- _Excerpt provided_
++++++

/spanish-ner

Experiments from NER task in Spanish language using CoNLL-2002 and Mexican news datasets

Primary LanguagePython

Probabilistic vs Deep Learning based approaches for narrow domain NER in Spanish

Experiments from NER task in Spanish language using two corpora: CoNLL-2002 and Mexican news

Data

The datasets used are described as follows:

CoNLL-2002 dataset

The CoNLL-2002 dataset is in the language Spanish and it has four classes under tagging schema IOB (Inside/Outside/Beginning). A Spanish sentence example with IOB schema is:

El presidente Andrés Manuel López Obrador estará viajando a la ciudad de Puebla de Zaragoza este Miércoles .

PERSON: Andrés-PER-B Manuel-PER-I López-PER-I Obrador-PER-I
LOCATION: Puebla-LOC-B de-LOC-I Zaragoza-LOC-I

No. Class IOB Schema Description
1 ORG B-ORG, I-ORG Organizations names
2 PER B-PER, I-PER People names
3 LOC B-LOC, I-LOC Location names
4 MISC B-MISC, I-MISC Miscellaneous

The CoNLL-2002 dataset was split into four partitions.

++++++

(Data entries)
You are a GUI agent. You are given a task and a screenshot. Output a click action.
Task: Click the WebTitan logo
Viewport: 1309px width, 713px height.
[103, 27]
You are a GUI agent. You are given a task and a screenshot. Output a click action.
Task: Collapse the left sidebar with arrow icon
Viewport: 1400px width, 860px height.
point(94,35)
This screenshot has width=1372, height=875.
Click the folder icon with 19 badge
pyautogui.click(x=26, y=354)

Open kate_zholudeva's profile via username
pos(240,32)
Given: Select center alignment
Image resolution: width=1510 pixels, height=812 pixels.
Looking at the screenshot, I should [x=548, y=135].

++++++

- _What you will do_
[a] Can you answer these from the Spanish NER project page?
(i) Which two corpora are used in the experiments?
(ii) What tagging schema does the CoNLL-2002 dataset use?
(iii) Into how many partitions was the CoNLL-2002 dataset split?
[b] Can you resume the Spanish NER project page after its final sentence?
The material stands apart from the Spanish NER project page.

- _Replies_
[a]
(i) CoNLL-2002 and Mexican news
(ii) IOB (Inside/Outside/Beginning)
(iii) Four

[b]
No. Partition Original Split Tokens Tags
1 Test A 1915 2177 9646 8
2 Test B 1517 1848 9086 8
3 Train 8323 9947 26099 8
4 Ensemble 11755 13972 31405 8

In headings, Original are the original sentences length. Split were splitted to length 50 (tokens).

CoNLL-2002 dataset distribution

The plot shows the tags/classes distribution from dataset under IOB schema. In the chart, the x-axis shows the four classes and the y-axis describe the number of entities per class.

alt CoNLL-2002 dataset distributio

CoNLL-2002 Sentences histogram

The histogram is used to identify the sentences-length from the dataset.

alt CoNLL-2002 Sentences histogram


Mx-news dataset

The Mx-news dataset was built on the political news domain using 250 documents, it is in the language Spanish and it has seventeen classes. One annotator used tagging schema IOBES (Inside/Outside/Beginning/End/Single) to labeled this corpus. Using the previous Spanish sentence example with IOBES schema:

El presidente Andrés Manuel López Obrador estará viajando a la ciudad de Puebla de Zaragoza este Miércoles .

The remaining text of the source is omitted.